Sebuah roh ngotot bersitahan di dunia kenangan
dan membiarkan sang badan pergi ke masa depan sendirian,
saban hari gentayangan ia di kali bersama bocah-bocah telanjang
mengejar layangang putus di sawah orang
memetiki buah-buahan sepanjang jalan
bergumul di lumpur dengan kerbau rawa seharian.
Semua permainan ia yang menentukan
main bajak laut ia yang memimpin
karena cuma ia yang jenggotan.
Di kelas ia duduk paling depan, mengambil separuh ruangan
menghalangi pandangan semua orang.
Di bawah buku gambar ia tuliskan segala macam kata rayuan
surat-surat cinta yang bikin bu guru geram sekaligus cekikikan.
Ia mengutip uang jajan seisi kelas
yang membuat wali murid protes keras.
Di kampung ia memantapkan diri sebagai jagoan
menghadang gadis-gadis di tikungan jalan
menggondol jam dinding dan mikropon musala
empat kali mencekik tukang warung yang enggan memberi utangan.
Para tetua dan aparat sama bingungnya
walau kenakalannya sudah seperti anak durhaka:
ini dunia kenangan, dunia tenang yang subtil
sudah selazimnya dipenuhi fantasi infantil
orang tak boleh sembarangan menambahkan aturan
menerapkan standar moral yang membelenggu kebebasan
memasang jeruji besi untuk mengurung mimpi-mimpi.
Seisi dunia bungkam
tak punya cara buat menghentikan sang tiran, semua tinggal pasrah.
Kini gadis-gadis tak lagi menjerit ketika kepangnya ditarik-tarik
tukang pentol tak lagi marah ketika dagangannya dijarah
si tua penjaga musala acuh saja tatkala ia mencopoti kaca
dan bocah-bocah itu menyisih setiap kali ia memasuki arena.
Situasi ini membuatnya kalap sekaligus tak berdaya
ingin ia memberontak tapi tak tahu pada siapa:
ini dunia kenangan, satu-satunya sudut kehidupan
dimana revolusi diharamkan.
Pada suatu senja di puncak gunung
tatkala lembayung menggelar rambut emasnya seantero pucuk pohon
ia mendengar seperti sebuah seruling memanggil
seakan sebuah kapal baru saja bertolak dari semenanjung
menelantarkannya dalam paradoks melankoli yang memecahkan ubun-ubun.

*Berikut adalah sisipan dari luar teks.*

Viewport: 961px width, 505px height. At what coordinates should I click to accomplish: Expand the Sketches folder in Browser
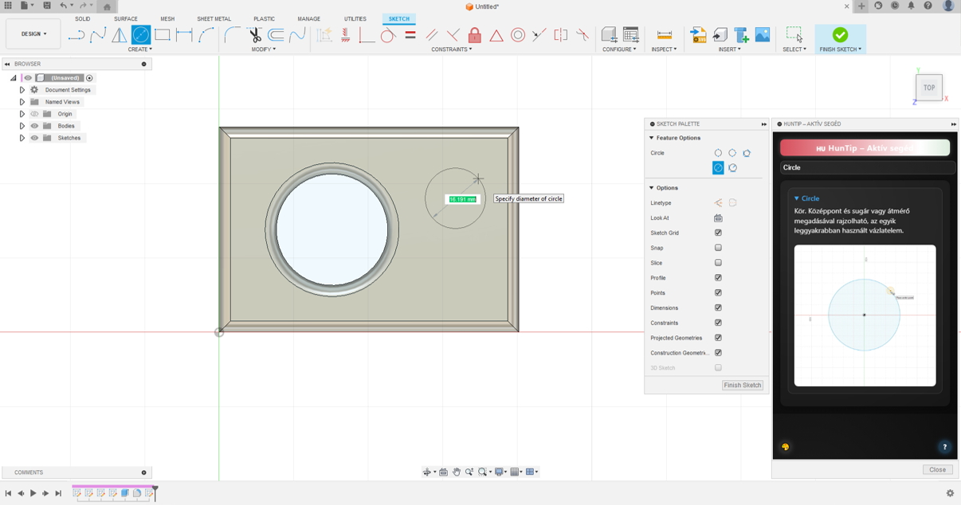(22, 138)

Sementara sang badan yang meluncur sendirian
tersesat dalam sebuah negeri yang penuh demonstrasi
karnaval dan perayaan, jargon dan tanda merah
memenuhi separoh penanggalan
penduduknya selalu gembira tanpa alasan
hobi merayakan kemenangan-kemenangan
yang belum sempat dilakukan nenek moyang.

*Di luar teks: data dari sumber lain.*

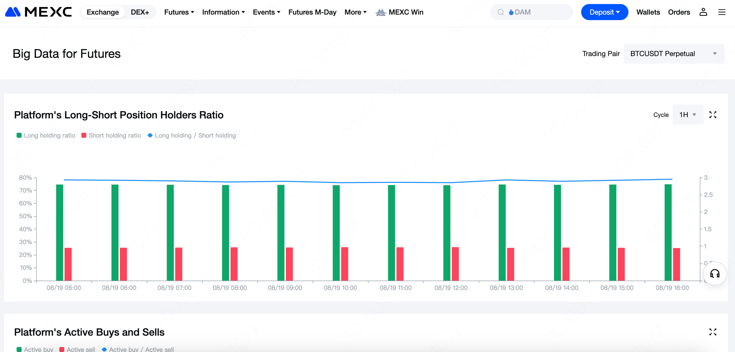Viewport: 735px width, 352px height.
Task: Click the Deposit button
Action: 604,12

Tiap minggu sejumlah orang diundang ke istana
demi menerima tanda jasa, kenaikan pangkat
atau sekedar mengahadiri pesta kebun seorang bangsat.
Maka demikianlah, pada suatu malam yang riang
ketika purnama baru mengerosong dari himpitan awan hitam
sambil berdesakan sampai juga sang badan di kebun belakang istana
tempat baginda menyalurkan hobinya menyantuni margasatwa.

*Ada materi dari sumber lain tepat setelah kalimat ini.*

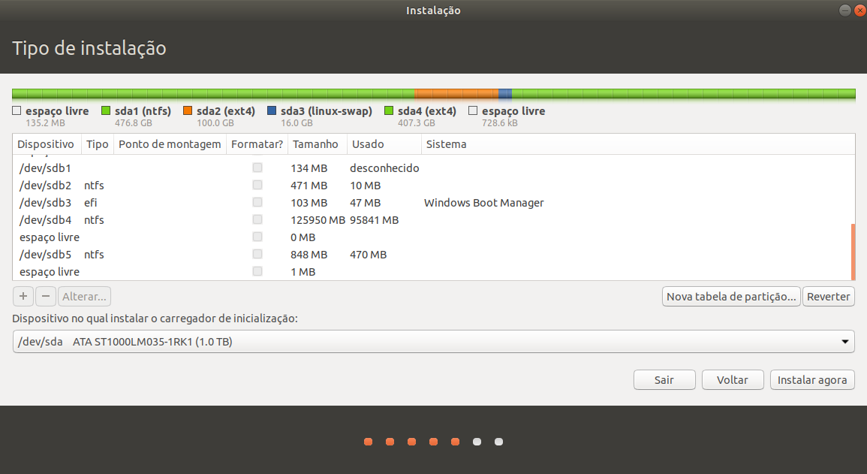Close the installer window
The height and width of the screenshot is (474, 867).
point(860,10)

Langsung ia menggelesot di padang rumput
memandang sekilas kerlipan bintang terakhir yang semaput.
Di kebun sebelah, berpagar pohon segala buah
ditingkah gending yang tak berubah sejak zaman mpu gandring
terdengar suara-suara manja merayu
dari sisa waktu yang makin kuyu
tawa dalam yang lepas bebas
dari nadi malam yang mulai kebas.
Embun mulai merepih sepanjang area kebun
bulan sudah penat meniti cakrawala
tinggal menggelendot di pucuk cemara sebelah barat istana.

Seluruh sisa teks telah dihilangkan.